# Why does LiAlH4 reduce the double bond of cinnamaldehyde, whereas it does not reduce the double bond in crotonaldehyde?

$$\ce{LiAlH4}$$ is a strong reducing agent capable of breaking the double bonds. It does break the double bonds in cinnamaldehyde.

Shouldn't $$\ce{LiAlH4}$$ be able to break the double bond in crotonaldehyde as well? Why does the double bond in crotonaldehyde remain unaffected?

• Jul 28, 2021 at 3:03

## 1 Answer

α,β-Unsaturated carbonyl compounds, for the most stable intermediate with respect to $$\ce{H-}$$ ion prefer 1,4-addition. However, $$\ce{LiAlH4}$$ prefers 1,2-addition over 1,4-addition. This can be explained due to the following reasons.

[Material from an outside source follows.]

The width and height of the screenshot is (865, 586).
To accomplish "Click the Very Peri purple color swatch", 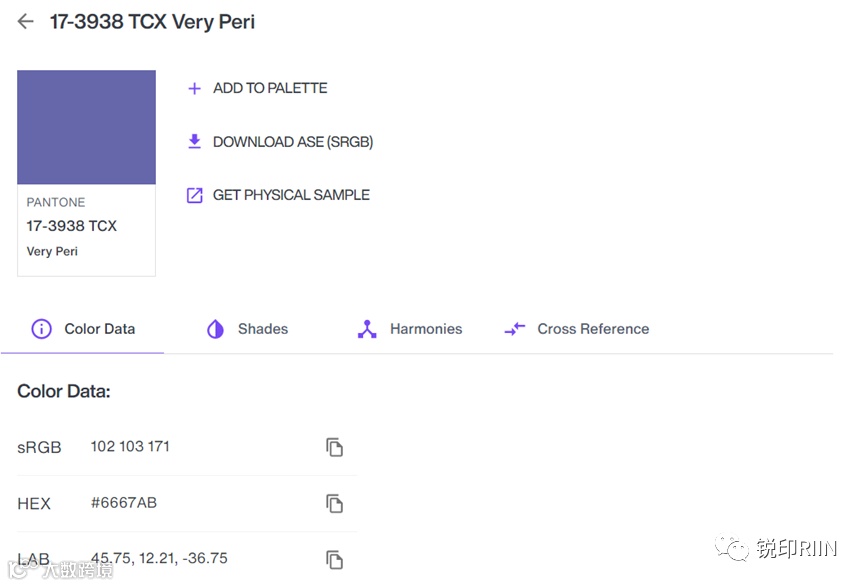I will (x=86, y=127).
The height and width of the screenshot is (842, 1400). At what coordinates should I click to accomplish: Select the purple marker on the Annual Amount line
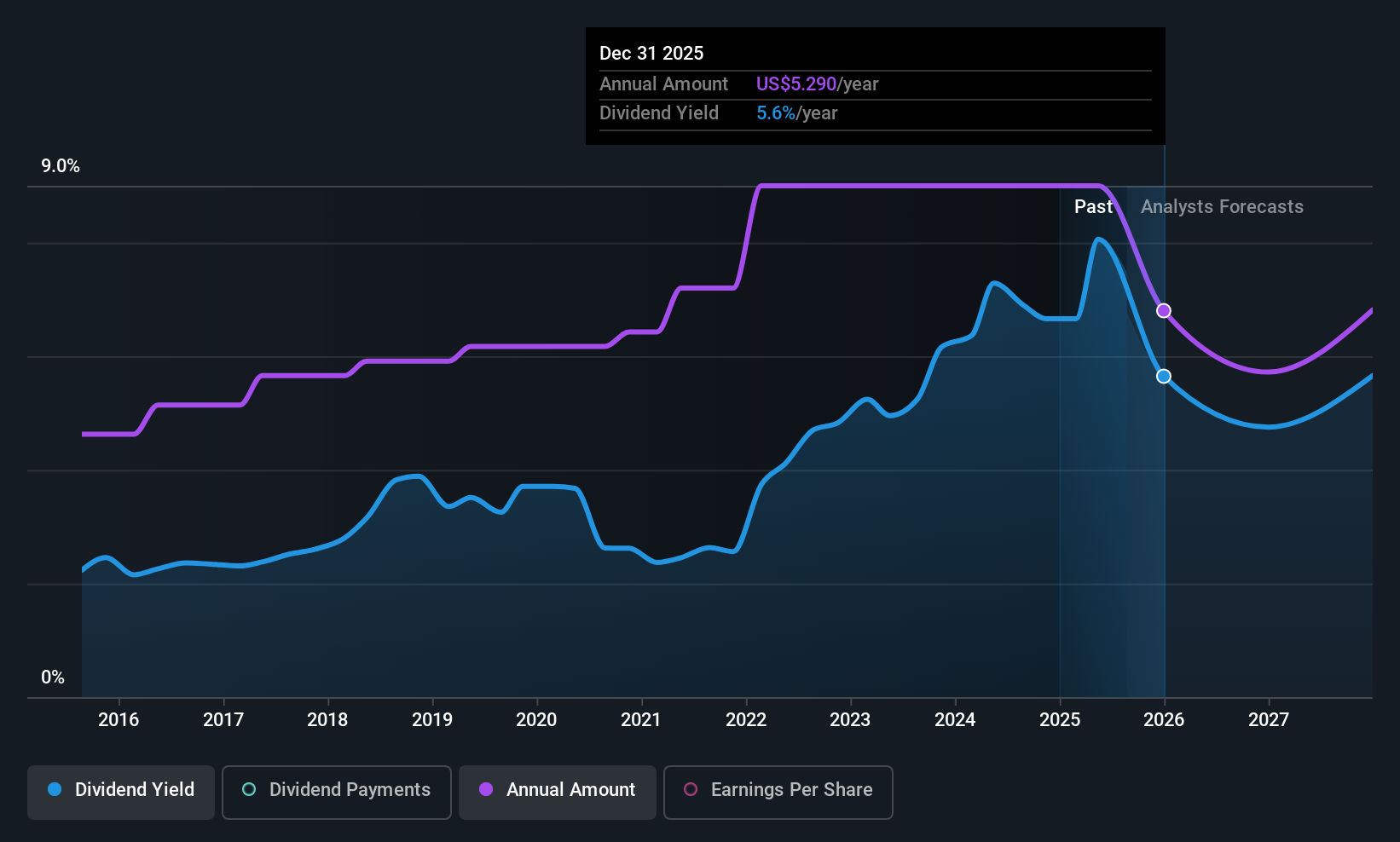pyautogui.click(x=1164, y=310)

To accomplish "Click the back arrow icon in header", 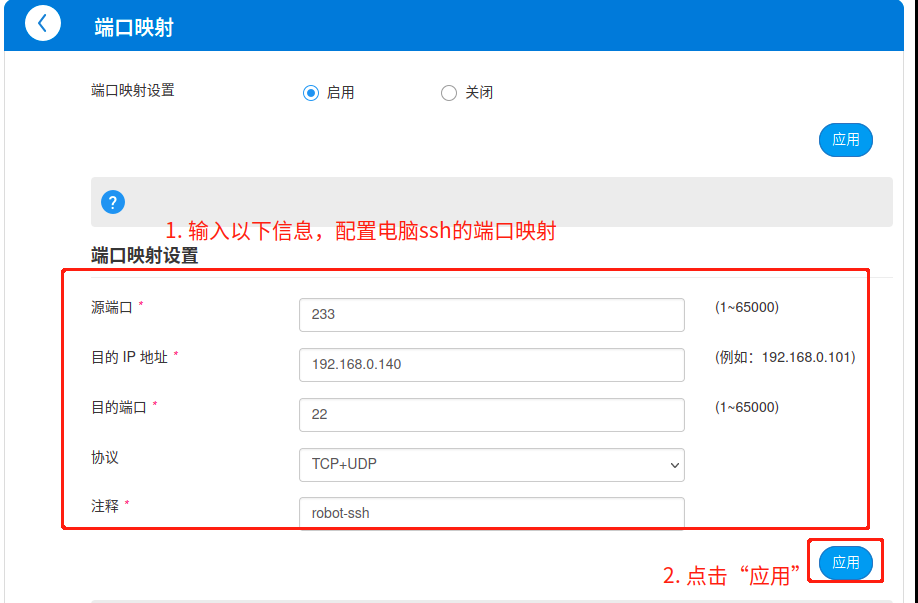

• It is more reactive so it prefers a kinetically favorable pathway (1,2-addition is often kinetically favored while 1,4-addition is thermodynamically favorable).

• It is also plausibly explained by HSAB principle which also explains why $$\ce{NaBH4}$$ prefers 1,4-addition for α,β-unsaturated carbonyls.

Based on the above facts we should see that it is natural to assume that 1,2-addition is obeyed for both crotonaldehyde and cinnamaldehyde. However experiments contradict and instead show that for cinnamaldehyde 1,4-addition is more preferable even when $$\ce{LiAlH4}$$ is acting as the $$\ce{H-}$$ source. This can be easily explained by more stability of the carbanion by two-fold resonance, both by phenyl group and by the allylic (sort of) carbonyl group.

It would seem that stabilizing the β-carbanion can allow 1,4-addition to take place. The extent of stability required, however can only be predicted by experiments. It seems like phenyl group is sufficient to warrant 1,4-addition like it does for styrene (as it should since it distributes charge over larger set of nuclei).